Porous 3D Scaffolds Enhance MSC Vitality and Reduce Osteoclast Activity

Abstract

In the context of an aging population, unhealthy Western lifestyle, and the lack of an optimal surgical treatment, deep osteochondral defects pose a great challenge for the public health system. Biodegradable, biomimetic scaffolds seem to be a promising solution. In this study we investigated the biocompatibility of porous poly-((D,L)-lactide-ε-caprolactone)dimethacrylate (LCM) scaffolds in contrast to compact LCM scaffolds and blank cell culture plastic. Thus, morphology, cytotoxicity and metabolic activity of human mesenchymal stromal cells (MSC) seeded directly on the materials were analyzed after three and six days of culturing. Further, osteoclastogenesis and osteoclastic activity were assessed using reverse-transcriptase real-time PCR of osteoclast-specific genes, EIA and morphologic aspects after four, eight, and twelve days. LCM scaffolds did not display cytotoxic effects on MSC. After three days, metabolic activity of MSC was enhanced on 3D porous scaffolds (PS) compared to 2D compact scaffolds (CS). Osteoclast activity seemed to be reduced at PS compared to cell culture plastic at all time points, while no differences in osteoclastogenesis were detectable between the materials. These results indicate a good cytocompatibility of LCM scaffolds. Interestingly, porous 3D structure induced higher metabolic activity of MSC as well as reduced osteoclast activity.

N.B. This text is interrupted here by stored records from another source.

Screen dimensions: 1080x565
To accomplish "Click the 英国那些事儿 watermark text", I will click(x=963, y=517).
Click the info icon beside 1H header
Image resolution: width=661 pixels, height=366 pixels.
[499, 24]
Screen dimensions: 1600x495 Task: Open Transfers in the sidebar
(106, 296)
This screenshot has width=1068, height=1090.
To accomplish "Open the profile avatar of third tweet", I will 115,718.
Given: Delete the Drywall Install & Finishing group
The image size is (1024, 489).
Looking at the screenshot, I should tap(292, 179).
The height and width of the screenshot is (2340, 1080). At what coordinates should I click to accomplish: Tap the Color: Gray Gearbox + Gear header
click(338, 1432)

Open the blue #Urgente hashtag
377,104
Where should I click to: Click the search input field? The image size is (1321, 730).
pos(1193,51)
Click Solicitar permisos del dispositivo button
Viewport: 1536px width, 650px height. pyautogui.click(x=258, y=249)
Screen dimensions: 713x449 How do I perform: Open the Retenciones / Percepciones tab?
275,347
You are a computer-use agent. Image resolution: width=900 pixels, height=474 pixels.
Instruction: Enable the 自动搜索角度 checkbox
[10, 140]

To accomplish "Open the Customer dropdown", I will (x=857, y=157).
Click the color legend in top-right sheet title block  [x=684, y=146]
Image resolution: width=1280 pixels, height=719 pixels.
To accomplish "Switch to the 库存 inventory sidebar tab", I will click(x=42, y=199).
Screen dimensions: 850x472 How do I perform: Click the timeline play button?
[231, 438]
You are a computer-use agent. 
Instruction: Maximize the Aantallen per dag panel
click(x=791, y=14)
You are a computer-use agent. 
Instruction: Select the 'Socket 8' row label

Keywords: 3D-printing; bone; cartilage; implant; mRNA expression; mesenchymal stromal cells; osteoclasts; poly-lactide-caprolactone; polymer; tartrate-resistant acid phosphatase.

Figure 1

MTT assay (A) after 3 (d) and (B) 6 days of incubation. CS—compact scaffolds, PS—porous scaffolds, C—control on cell culture plastic. * indicates a statistically significant likelihood of p ≤ 0.05. Circles and small asterisks denote outliers.

Figure 2

LDH assay (A) after 3 (d) and (B) 6 days of incubation. PS—porous scaffolds, CS—compact scaffolds, C—control on cell culture plastic.

Figure 3

MSC growing at the surface of porous scaffolds (A,D) and compact scaffolds (B,E) for 3 (A–C) and 6 days (D–F). Scale bar of F is representative for (A–E).

Figure 4

Relative expression of Nfatc1 after 4 (A), 8 (B), and 12 days (C). Small asterisks denote outliers.

Figure 5

Relative expression of DC-Stamp after 4 (A), 8 (B), and 12 days (C). Circles and small asterisks denote outliers.

Figure 6

TRAP5b assay after 4 (A), 8 (B), and 12 days (C). * indicates a statistically significant likelihood of p ≤ 0.05, ** indicates a statistically significant likelihood of p ≤ 0.01. Circles and small asterisks denote outliers.

Figure 7

Relative expression of CtsK after 4 (A), 8 (B), and 12 days (C). * indicates a statistically significant likelihood of p ≤ 0.05. Circles denote outliers.

Figure 8

Relative expression of CalcR after 4 (A), 8 (B), and 12 days (C). * indicates a statistically significant likelihood of p ≤ 0.05. Small asterisks denote outliers.

Figure 9

Relative expression of CA2 after 4 (A), 8 (B), and 12 days (C). Circles and small asterisks denote outliers.

Figure 10

Light microscopic observation of PBMC and osteoclasts after 4 (A–C), 8 (D–F), and 12 days (G–I) at the interface of PS (A,D,G), CS (B,E,H), and pure cell culture plastic (control, C,F,I). Scale bar of I is representative for (A–H).

Figure 11

Immunofluorescence microscopy of osteoclasts after eight days of incubation on porous scaffold (A,D), compact scaffold (B,E), and cell culture plastic (C,F). Green: actin labelling, blue: nuclei. Scale bar of (C) is representative for (A,B) and of (F) for (D,E).

Figure 12

Images of porous (PS) and compact LCM scaffolds (CS). (A) Overview of PS compared to CS that is nearly transparent. (B) Higher magnification of CS. (C) Scanning electron microscopic (SEM) picture of the surface of CS. (D) SEM overview of PS. (E) Detail SEM of PS.